How Much Waste Does Your Food Truck Generate? What If You Could Get That To Zero?

Written by Vincent Callister

As a food truck vendor, your choices have a huge impact on how much waste you, and your customers generate.

“Why should I change?”

  1. New Zealanders put 2.5 million tonnes into landfill each year. Wastage at this scale indicates an inefficient use of resources
  2. Around three quarters of this amount is recyclable, recoverable and reusable
  3. Where there is a problem, there is an opportunity to innovate!

“How much will it cost me to change?”

There are a range of options. Some will cost you less than what you currently pay for packaging and disposal, some about the same, and the premium options will cost a little more (but you can use that as a point of difference and actually increase your business).

“Great! What should I do next?”

Innovate!

Reward. The most ideal measure you can take to encourage uptake of reusable items is to reward this behaviour.

Give customers a discount for bringing their own reusable plates or provide an incentive for the uptake if this behaviour.

This may mean you have to raise your food trucks prices by a dollar in order to provide a discount but you’ll save money in minimising your consumption of disposable items like plates, cups and cutlery.

Buy Local. You can have a big impact behind the scenes by integrating reusable packaging in your food truck preparation and by sourcing foods locally and in bulk.

Replace. Refusing disposable packaging and replacing it with reusable alternatives means you are directly voting with your dollar towards less waste.

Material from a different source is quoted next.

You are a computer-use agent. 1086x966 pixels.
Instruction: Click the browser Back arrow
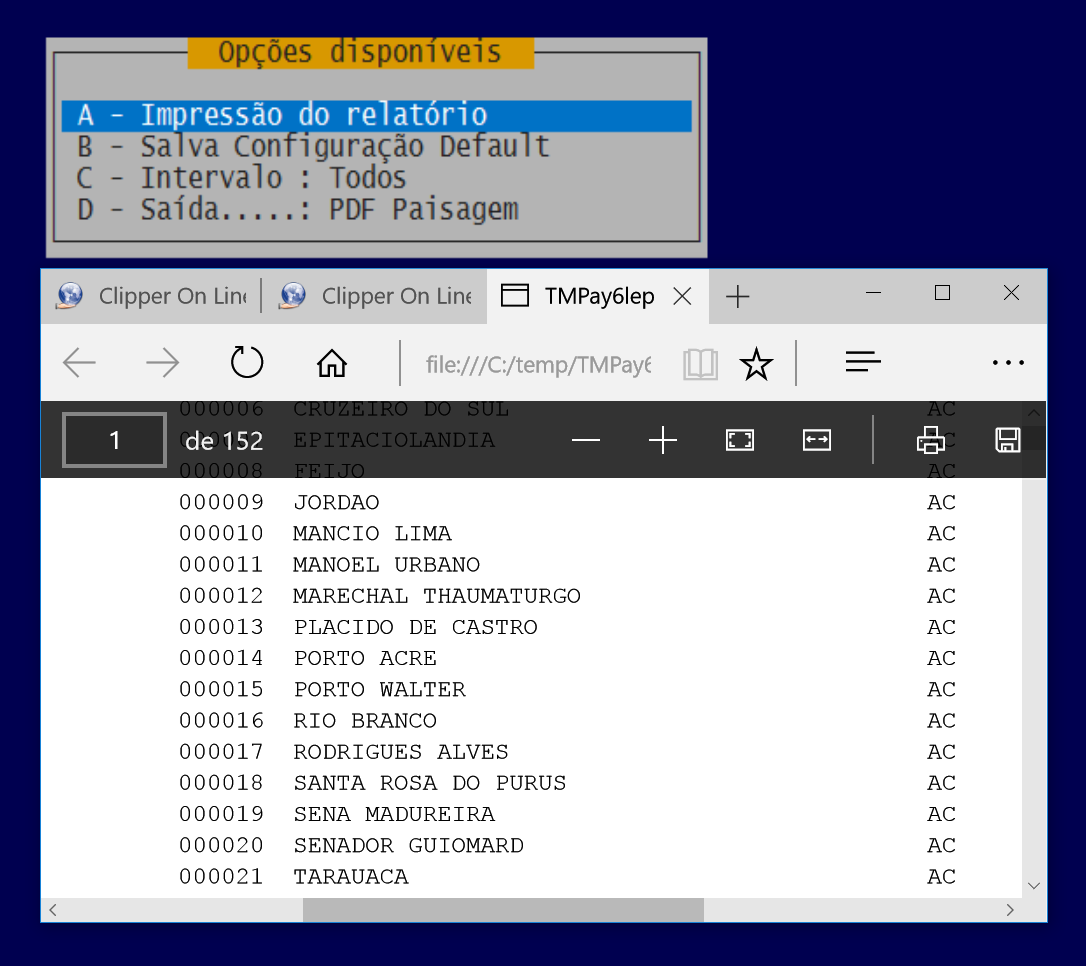pos(80,363)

We are all guilty of choosing the convenient option, be it sometimes or all the time but remember! Convenience is disposable! Meaning we have to power to dispose of lazy behaviours and that all things convenient have a short and disposable consumer life.

Compost. Ensure all your compostable waste goes to compost or worm farms. Many customers want to do the right thing and will separate their waste into the correct bins when they have the option.

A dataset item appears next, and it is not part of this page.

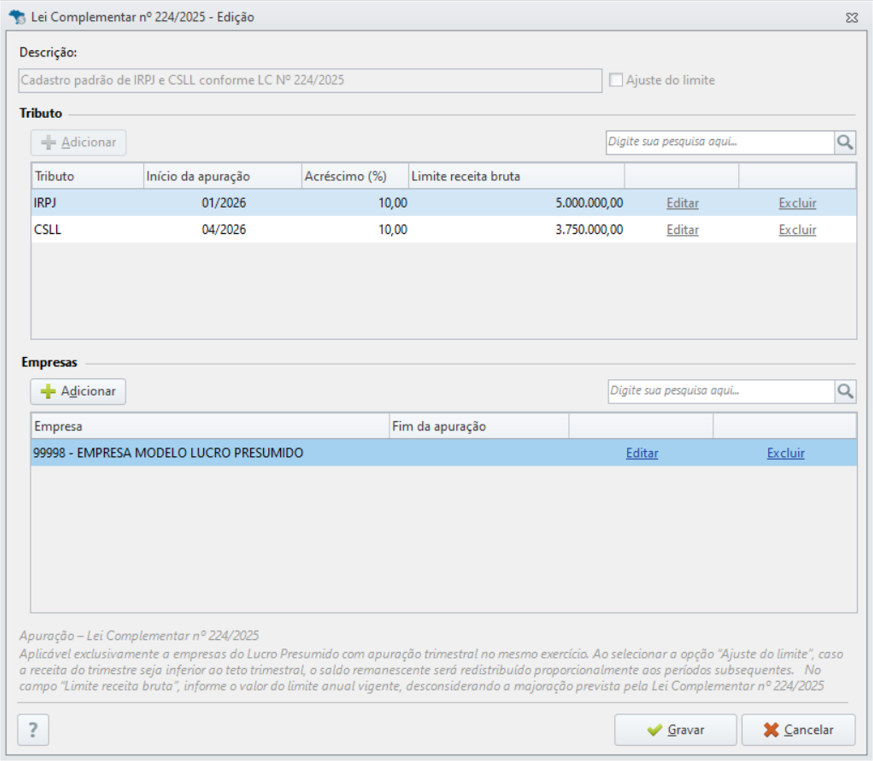This screenshot has width=873, height=761.
Task: Enable the Ajuste do limite checkbox
Action: (616, 80)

Perspective. Over and above being a vendor, an event organiser or a participator, the most impactful change we can make is to our perspective.

Waste is only waste cause we all say so. If we start to perceive waste as resources, as money, as an opportunity to build community, then all of a sudden we can have a movement of change makers that go above and beyond to utilise free resources, saving them from the steaming heap of waste that ends up becoming highly toxic and harmful to us and our local environment.

Awareness of waste at events and festivals is growing and has been on the up for a few years now. Zero Waste services promote the sorting of waste with the intention of diverting the maximum percentage of waste away from landfill.

“I thought #7 plastic was ok for the environment?”

Recently, compostable consumables have come on the market. They feature plant plastic P.L.A. Poly Lactic Acid is a #7 plastic meaning “other plastics” and is derived from corn starch, tapioca starch and sugar cane based on its origin of production.

Sadly P.L.A is a chronic victim of “green wash” marketing tactics. Green wash is marketing lingo for selling an environmentally friendly product/image while still having a negative environmental impact.

Let’s be clear, it’s unfairly complicated. P.L.A based products, usually cups and cutlery are compostable but only in very optimum and specific conditions. A domestic compost won’t get hot enough to process P.L.A into fertiliser but an industrial heap will. In the Bay of Plenty, we’ve been sending it to Revital, our local industrial composter with heaps that will get hot enough to process the P.L.A but at a rate that is twice as long as any other compostable waste. As a business, Revital needs twice the length of time than usual to have a sellable product which is unfair to them where the alternative, tossing them in the landfill is unfair to humankind.

“What is the ultimate in clean/green options?”

The consistent element here is the disposable nature of serveware.

The latest movement in zero waste at events is the reusable culture.

Little Big Markets have an exciting new resource aptly named, “The Dish Pig” in an attempt to kick start this reusable culture.

Food vendors at little big markets serve appropriate meals on porcelain plates with the customer paying a deposit on top of the meal and this cost is refunded upon hand over at the dish pig.

We wash the plates, refund the money and the cycle swings round and round. There’s no monetary profit but instead a gradual gain in awareness and reusable behaviour.

This is cutting edge and will encounter some growth pains with development but the end goal is less disposability and a higher uptake of the reusable mentality.

About the author

This article was written by Vincent Callister. He has worked in a Zero Waste capacity at events, markets and festivals over the last four years such as Splore and Wanderlust.

Based in the BoP, he has some exciting plans in association with Little Big Markets to minimise waste. He acknowledges that there is no such thing as true Zero Waste and prefers to label his work as resource utilisation.